(Tejas Mehta is Bureau Chief, NDTV)
Respected Ashok Gajapathi Raju Garu,
I write this open letter as a common citizen of this country in the hope that if you happen to read it, as Civil Aviation Minister, you will act in India's interest to end the writ of 'VIP culture' that has so deeply permeated our political class. And so deeply failed our people.
So here is what happened. On February 15th, my entire family was returning to Mumbai from the temple town of Nathdwara in Rajasthan. We reached the Maharana Pratap Airport at Udaipur early.
Now, Sir, do take a closer look at the photograph in this article. On the wheelchair is my mother and the man next to her is my father.
My mother suffers from a nervous disorder because of which she has involuntary body movements and hence can hardly sit properly, leave alone walk. I therefore requested your airport officials to allow her to use the grand, spacious and routinely-empty 'VIP Lounge'. I was politely refused. To be fair, your official was red-faced, apologetic and embarrassed. But, Sir, it is this 'VIP culture' which failed her.
Sir, my parents are gentle, law-abiding, tax-paying senior citizens. My mother is 66 years old and my father will soon be 70. What harm could they have possibly done if they had been given access to the 'VIP Lounge'? Do just glance once again at the photograph: do they look dangerous to you? Moreover, your airport official confirmed that no VIP was even expected on that day or the next! Then why this discrimination based on so-called status and class perceptions? Shouldn't at least senior citizens, the differently-abled and pregnant women all be treated as 'VIP' citizens? Truth is it is this 'VIP culture' which failed her.
And that's not all. Helpless, we proceeded and as per rules, our personal wheelchair had to be checked in. Soon, your Air India staffer brought one that belonged to the airport. A rickety wheelchair with a broken handle. So, a replacement wheelchair arrived after we complained - one that's much smaller and is used to ferry people inside the narrow aisle of the aircraft.
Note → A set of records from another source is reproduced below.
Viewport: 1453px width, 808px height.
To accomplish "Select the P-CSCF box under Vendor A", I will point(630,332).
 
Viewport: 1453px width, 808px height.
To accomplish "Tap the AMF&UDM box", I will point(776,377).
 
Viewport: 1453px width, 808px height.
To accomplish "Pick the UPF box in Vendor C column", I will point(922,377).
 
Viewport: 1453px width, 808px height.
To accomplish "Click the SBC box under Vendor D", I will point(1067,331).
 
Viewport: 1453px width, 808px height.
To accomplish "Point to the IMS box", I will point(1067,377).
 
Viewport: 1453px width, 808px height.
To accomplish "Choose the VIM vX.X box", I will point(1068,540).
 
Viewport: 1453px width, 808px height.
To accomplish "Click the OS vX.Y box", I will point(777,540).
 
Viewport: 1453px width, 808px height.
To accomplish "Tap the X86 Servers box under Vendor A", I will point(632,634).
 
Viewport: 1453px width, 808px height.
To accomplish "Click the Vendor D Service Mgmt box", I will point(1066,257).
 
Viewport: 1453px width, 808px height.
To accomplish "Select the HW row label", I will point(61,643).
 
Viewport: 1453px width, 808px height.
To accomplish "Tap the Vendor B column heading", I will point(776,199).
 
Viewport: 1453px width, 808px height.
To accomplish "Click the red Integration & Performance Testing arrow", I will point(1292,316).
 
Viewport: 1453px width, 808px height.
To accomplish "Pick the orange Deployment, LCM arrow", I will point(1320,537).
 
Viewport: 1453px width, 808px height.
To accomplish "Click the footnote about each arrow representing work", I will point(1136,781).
Just imagine: a 66-year-old ailing senior citizen who struggles to even sit properly had to squeeze into that tiny wheelchair from 1 pm to 3.45 pm. For 2 hours and 45 minutes, she was in even more discomfort. Whereas she could have comfortably sat on one of the many sofas of that barely-used 'VIP Lounge'. I assure you she would not have demanded anything. No, Sir, she doesn't drink. Nor would she have asked for free cashew nuts to kill time. But it is this 'VIP culture' which failed her.
Also, because of her disability people stare at her. It makes her nervous and that hurts her already low self-esteem. But certainly, access to that 'VIP Lounge' would have given her some dignified privacy. But again, it is this 'VIP culture' which failed her.